## [Potongan Teks]
◆ ◆ ◆ ◆ ◆ ◆ ◆
Lubukbasung, (ANTARA) - Sebanyak empat unit rumah di perumnas Batu Galeh Tahap II, Jorong Surabayo, Nagari Garahan, Kecamatan Lubukbasung, Kabupaten Agam, Sumatera Barat terendam banjir akibat curah hujan cukup tinggi melanda daerah itu pada Minggu (30/8) sekitar pukul 17.21 WIB

Kepala Pelaksana Badan Penanggulangan Bencana Daerah (BPBD) Agam, Muhammad Lutfi Ar didampingi anggota Pusdal Ops BPBD Agam, Lukman di Lubukbasung, Minggu, mengatakan keempat unit rumah itu milik Rida (60, Bemi (50), Nel (40) dan Meri (45).

"Air mengenangi rumah warga itu setinggi 30-40 centimeter, sehingga merendam perabotan rumah mereka," katanya.

Ia mengatakan, saat ini air sudah mulai menyusut dan warga sudah mulai membersihkan rumah mereka.

Banjir itu, tambahnya, akibat curah hujan cukup tinggi melanda daerah itu semenjak pukul 15.00 WIB sampai 18.00 WIB.

Dengan kondisi itu, banjir juga merendam beberapa titik jalan di Kecamatan Lubukbasung sekitar 20-40 centimeter.
◆ ◆ ◆ ◆ ◆ ◆ ◆
## [Latihan yang Dikerjakan]
a) Tuliskan ulang kata demi kata bagian berita tentang banjir di Agam, mulai dari kata-kata yang memuat "Ia mengatakan, saat" dan berhenti setelah "sampai 18.00 WIB.".
b) Lanjutkan berita tentang banjir di Agam mulai dari kalimat sesudah kalimat terakhir yang tercantum.

## [Isi Dataset]
◆ ◆ ◆ ◆ ◆ ◆ ◆
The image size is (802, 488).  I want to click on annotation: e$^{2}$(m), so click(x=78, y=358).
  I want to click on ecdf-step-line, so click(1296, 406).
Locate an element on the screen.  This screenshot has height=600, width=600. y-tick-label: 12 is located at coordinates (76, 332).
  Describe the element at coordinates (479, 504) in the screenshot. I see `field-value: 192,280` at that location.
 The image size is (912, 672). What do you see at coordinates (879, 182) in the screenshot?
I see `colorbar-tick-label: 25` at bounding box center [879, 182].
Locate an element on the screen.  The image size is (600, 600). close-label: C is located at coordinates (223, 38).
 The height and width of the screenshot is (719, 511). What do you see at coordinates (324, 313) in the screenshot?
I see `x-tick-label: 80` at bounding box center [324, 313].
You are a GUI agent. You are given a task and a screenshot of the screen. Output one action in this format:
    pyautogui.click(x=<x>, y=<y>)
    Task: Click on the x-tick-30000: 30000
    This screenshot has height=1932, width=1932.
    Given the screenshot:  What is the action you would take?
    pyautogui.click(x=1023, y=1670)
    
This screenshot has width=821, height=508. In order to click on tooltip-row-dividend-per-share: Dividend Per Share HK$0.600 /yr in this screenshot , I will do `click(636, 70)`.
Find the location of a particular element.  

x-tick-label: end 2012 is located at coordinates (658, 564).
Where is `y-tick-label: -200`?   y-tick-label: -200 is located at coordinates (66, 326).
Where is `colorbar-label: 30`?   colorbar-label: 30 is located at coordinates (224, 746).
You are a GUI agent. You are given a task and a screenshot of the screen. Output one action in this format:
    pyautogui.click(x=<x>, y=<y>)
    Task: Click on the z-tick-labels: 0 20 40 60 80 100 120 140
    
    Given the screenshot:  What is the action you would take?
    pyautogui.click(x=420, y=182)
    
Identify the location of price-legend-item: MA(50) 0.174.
◆ ◆ ◆ ◆ ◆ ◆ ◆
## [Hasil Tugas]
a)
Ia mengatakan, saat ini air sudah mulai menyusut dan warga sudah mulai membersihkan rumah mereka.

Banjir itu, tambahnya, akibat curah hujan cukup tinggi melanda daerah itu semenjak pukul 15.00 WIB sampai 18.00 WIB.

b)
Selain itu, tanah longsor juga menimbun badan jalan di Taratak, Nagari Garagahan, Krcamatan Lubukbasnung.

"Tidak ada korban jiwa akibat kejadian itu dan kita masih melakukan pendataan dampak banjir," katanya.

Lutfi mengimbau warga yang tinggal di daerah sekitar sungai, dataran rendah dan tinggi untuk meningkatkan kewaspadaan saat curah hujan tinggi.

Warga diminta untuk segera mengungsi ke daerah lebih aman apabila sudah ada tanda-tanda banjir dan longsor.

"Ini harus dilakukan agar tidak menjadi korban jiwa akibat banjir dan longsor melanda daerah itu," katanya.